Understanding Ice Crystal Habit Diversity with Self-Supervised Learning
Joseph Ko, Hariprasath Govindarajan, Fredrik Lindsten, Vanessa Przybylo, Kara Sulia, Marcus van Lier-Walqui, Kara Lamb
TL;DR
This work tackles the uncertainty in climate models arising from ice-crystal habit diversity by applying self-supervised learning to large CPI imagery. A vision transformer trained with iBOT-vMF learns latent representations of crystal morphology, with an efficient pipeline that leverages data curation (CPI-H-1M) and pre-trained weights to reduce compute.
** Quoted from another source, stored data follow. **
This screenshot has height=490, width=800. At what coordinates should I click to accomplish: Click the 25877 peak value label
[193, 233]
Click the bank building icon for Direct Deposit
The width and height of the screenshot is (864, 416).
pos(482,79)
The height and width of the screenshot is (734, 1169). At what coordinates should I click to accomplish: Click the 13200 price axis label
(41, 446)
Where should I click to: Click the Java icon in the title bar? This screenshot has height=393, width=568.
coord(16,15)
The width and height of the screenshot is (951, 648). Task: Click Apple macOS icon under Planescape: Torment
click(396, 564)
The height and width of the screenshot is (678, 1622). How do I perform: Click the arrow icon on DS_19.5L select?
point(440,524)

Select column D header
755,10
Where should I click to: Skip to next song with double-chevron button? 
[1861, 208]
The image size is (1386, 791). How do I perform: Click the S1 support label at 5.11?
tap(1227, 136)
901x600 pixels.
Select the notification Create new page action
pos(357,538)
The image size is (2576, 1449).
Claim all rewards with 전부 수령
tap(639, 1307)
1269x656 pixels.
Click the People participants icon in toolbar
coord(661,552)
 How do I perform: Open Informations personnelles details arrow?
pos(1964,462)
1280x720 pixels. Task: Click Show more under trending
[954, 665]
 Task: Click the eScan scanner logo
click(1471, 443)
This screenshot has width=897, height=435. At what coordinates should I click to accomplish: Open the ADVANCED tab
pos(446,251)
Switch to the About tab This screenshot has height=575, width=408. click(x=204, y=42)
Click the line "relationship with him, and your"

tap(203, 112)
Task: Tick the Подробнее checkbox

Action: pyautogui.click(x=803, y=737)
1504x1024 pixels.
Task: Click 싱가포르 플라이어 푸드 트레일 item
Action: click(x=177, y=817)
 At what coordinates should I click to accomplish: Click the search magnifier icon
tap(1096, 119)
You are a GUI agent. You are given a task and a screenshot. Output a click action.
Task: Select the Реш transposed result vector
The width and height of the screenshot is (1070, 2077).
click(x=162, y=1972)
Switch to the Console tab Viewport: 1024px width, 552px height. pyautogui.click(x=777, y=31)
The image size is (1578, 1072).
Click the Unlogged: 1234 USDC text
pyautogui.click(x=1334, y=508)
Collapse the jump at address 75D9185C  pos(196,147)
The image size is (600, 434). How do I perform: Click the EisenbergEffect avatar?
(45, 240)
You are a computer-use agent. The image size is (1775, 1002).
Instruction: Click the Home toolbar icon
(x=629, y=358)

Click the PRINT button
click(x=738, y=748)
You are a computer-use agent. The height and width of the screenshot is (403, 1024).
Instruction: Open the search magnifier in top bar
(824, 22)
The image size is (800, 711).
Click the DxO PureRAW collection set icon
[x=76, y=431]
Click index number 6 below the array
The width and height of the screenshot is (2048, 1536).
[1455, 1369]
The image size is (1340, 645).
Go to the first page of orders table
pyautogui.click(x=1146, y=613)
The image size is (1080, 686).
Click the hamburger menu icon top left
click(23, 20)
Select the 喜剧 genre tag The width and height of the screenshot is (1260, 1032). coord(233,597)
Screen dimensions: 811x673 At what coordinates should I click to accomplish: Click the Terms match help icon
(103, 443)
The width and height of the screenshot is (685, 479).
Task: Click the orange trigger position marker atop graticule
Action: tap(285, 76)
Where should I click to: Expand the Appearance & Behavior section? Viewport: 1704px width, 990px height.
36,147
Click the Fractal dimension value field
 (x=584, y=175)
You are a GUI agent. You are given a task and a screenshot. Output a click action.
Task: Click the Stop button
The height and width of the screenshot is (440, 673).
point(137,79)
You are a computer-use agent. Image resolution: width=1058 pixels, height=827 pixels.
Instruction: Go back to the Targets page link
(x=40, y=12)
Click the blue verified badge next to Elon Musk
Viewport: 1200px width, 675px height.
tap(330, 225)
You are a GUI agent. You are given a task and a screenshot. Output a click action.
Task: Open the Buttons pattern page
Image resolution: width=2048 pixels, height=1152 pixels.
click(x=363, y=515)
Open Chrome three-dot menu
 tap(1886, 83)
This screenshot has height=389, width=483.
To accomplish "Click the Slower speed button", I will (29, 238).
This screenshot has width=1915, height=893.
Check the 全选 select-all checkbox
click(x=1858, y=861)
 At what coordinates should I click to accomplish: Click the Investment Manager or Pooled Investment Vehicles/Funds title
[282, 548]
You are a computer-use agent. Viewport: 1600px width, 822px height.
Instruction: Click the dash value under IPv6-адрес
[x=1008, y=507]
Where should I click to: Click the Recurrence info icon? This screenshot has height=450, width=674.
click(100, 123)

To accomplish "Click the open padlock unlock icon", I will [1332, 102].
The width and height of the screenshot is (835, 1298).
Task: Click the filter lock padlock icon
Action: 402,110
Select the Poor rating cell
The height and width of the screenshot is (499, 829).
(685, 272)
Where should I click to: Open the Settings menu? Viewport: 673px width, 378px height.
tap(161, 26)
The learned embeddings achieve strong downstream performance (e.g., Top-1 accuracy of $84.39\%$ on CPI-21K with logistic regression) and align with expert habit labels in latent space, enabling a data-driven quantification of crystal diversity via the von Mises–Fisher concentration parameter $\kappa$. This approach provides a scalable, physics-informed method to characterize ice crystals, potentially reducing microphysical uncertainties in climate models and guiding anomaly detection and property–thermodynamics linkages.
Abstract
Ice-containing clouds strongly impact climate, but they are hard to model due to ice crystal habit (i.e., shape) diversity. We use self-supervised learning (SSL) to learn latent representations of crystals from ice crystal imagery. By pre-training a vision transformer with many cloud particle images, we learn robust representations of crystal morphology, which can be used for various science-driven tasks. Our key contributions include (1) validating that our SSL approach can be used to learn meaningful representations, and (2) presenting a relevant application where we quantify ice crystal diversity with these latent representations. Our results demonstrate the power of SSL-driven representations to improve the characterization of ice crystals and subsequently constrain their role in Earth's climate system.